- _Raw data_:
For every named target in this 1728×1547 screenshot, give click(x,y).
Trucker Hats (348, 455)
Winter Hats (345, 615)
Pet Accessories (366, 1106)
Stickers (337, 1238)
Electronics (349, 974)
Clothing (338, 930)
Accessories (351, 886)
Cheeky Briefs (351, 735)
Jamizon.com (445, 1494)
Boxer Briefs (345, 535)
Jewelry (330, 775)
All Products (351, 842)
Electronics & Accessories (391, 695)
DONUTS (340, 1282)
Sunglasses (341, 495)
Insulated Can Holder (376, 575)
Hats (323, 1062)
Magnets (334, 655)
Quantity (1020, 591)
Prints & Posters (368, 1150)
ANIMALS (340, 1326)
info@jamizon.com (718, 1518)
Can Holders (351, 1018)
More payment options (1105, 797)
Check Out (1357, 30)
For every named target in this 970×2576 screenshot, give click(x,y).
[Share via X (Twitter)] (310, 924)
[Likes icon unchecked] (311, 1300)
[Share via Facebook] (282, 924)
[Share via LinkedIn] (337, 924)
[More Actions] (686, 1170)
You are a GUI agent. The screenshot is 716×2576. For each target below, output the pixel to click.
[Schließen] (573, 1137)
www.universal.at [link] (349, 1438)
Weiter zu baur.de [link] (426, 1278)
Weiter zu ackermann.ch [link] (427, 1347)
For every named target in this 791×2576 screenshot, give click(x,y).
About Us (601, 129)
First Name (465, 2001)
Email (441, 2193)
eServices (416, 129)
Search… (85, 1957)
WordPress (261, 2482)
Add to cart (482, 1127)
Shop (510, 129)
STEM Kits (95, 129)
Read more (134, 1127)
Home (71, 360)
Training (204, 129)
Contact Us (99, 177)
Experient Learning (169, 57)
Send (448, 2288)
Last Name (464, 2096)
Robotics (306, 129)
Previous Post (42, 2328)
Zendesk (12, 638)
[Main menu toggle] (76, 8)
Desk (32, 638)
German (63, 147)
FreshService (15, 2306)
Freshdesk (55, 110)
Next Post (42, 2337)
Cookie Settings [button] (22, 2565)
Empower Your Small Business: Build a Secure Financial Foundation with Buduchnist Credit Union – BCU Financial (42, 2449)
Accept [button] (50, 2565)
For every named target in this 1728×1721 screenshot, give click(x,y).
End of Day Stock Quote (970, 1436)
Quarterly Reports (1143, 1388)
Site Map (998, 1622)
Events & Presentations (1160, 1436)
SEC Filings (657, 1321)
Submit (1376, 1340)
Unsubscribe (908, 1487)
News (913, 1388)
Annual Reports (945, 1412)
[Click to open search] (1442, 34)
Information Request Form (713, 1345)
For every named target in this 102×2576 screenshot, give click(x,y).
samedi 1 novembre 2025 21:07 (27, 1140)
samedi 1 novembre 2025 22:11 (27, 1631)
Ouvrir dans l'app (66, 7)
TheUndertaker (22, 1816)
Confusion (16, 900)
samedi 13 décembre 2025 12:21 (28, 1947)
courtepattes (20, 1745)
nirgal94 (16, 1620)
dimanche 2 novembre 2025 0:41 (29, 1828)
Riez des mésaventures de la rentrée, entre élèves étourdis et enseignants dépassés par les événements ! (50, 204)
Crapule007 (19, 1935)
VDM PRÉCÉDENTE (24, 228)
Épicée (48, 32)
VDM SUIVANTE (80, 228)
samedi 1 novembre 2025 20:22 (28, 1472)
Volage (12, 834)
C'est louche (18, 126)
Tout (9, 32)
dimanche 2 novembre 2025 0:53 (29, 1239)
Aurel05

- _Exercise prompt_: Reproduce verbatim only this range: the first line of the material through the line that contains "Zendesk (12, 638)", inclusive.

- _Task response_:
For every named target in this 1728×1547 screenshot, give click(x,y).
Trucker Hats (348, 455)
Winter Hats (345, 615)
Pet Accessories (366, 1106)
Stickers (337, 1238)
Electronics (349, 974)
Clothing (338, 930)
Accessories (351, 886)
Cheeky Briefs (351, 735)
Jamizon.com (445, 1494)
Boxer Briefs (345, 535)
Jewelry (330, 775)
All Products (351, 842)
Electronics & Accessories (391, 695)
DONUTS (340, 1282)
Sunglasses (341, 495)
Insulated Can Holder (376, 575)
Hats (323, 1062)
Magnets (334, 655)
Quantity (1020, 591)
Prints & Posters (368, 1150)
ANIMALS (340, 1326)
info@jamizon.com (718, 1518)
Can Holders (351, 1018)
More payment options (1105, 797)
Check Out (1357, 30)
For every named target in this 970×2576 screenshot, give click(x,y).
[Share via X (Twitter)] (310, 924)
[Likes icon unchecked] (311, 1300)
[Share via Facebook] (282, 924)
[Share via LinkedIn] (337, 924)
[More Actions] (686, 1170)
You are a GUI agent. The screenshot is 716×2576. For each target below, output the pixel to click.
[Schließen] (573, 1137)
www.universal.at [link] (349, 1438)
Weiter zu baur.de [link] (426, 1278)
Weiter zu ackermann.ch [link] (427, 1347)
For every named target in this 791×2576 screenshot, give click(x,y).
About Us (601, 129)
First Name (465, 2001)
Email (441, 2193)
eServices (416, 129)
Search… (85, 1957)
WordPress (261, 2482)
Add to cart (482, 1127)
Shop (510, 129)
STEM Kits (95, 129)
Read more (134, 1127)
Home (71, 360)
Training (204, 129)
Contact Us (99, 177)
Experient Learning (169, 57)
Send (448, 2288)
Last Name (464, 2096)
Robotics (306, 129)
Previous Post (42, 2328)
Zendesk (12, 638)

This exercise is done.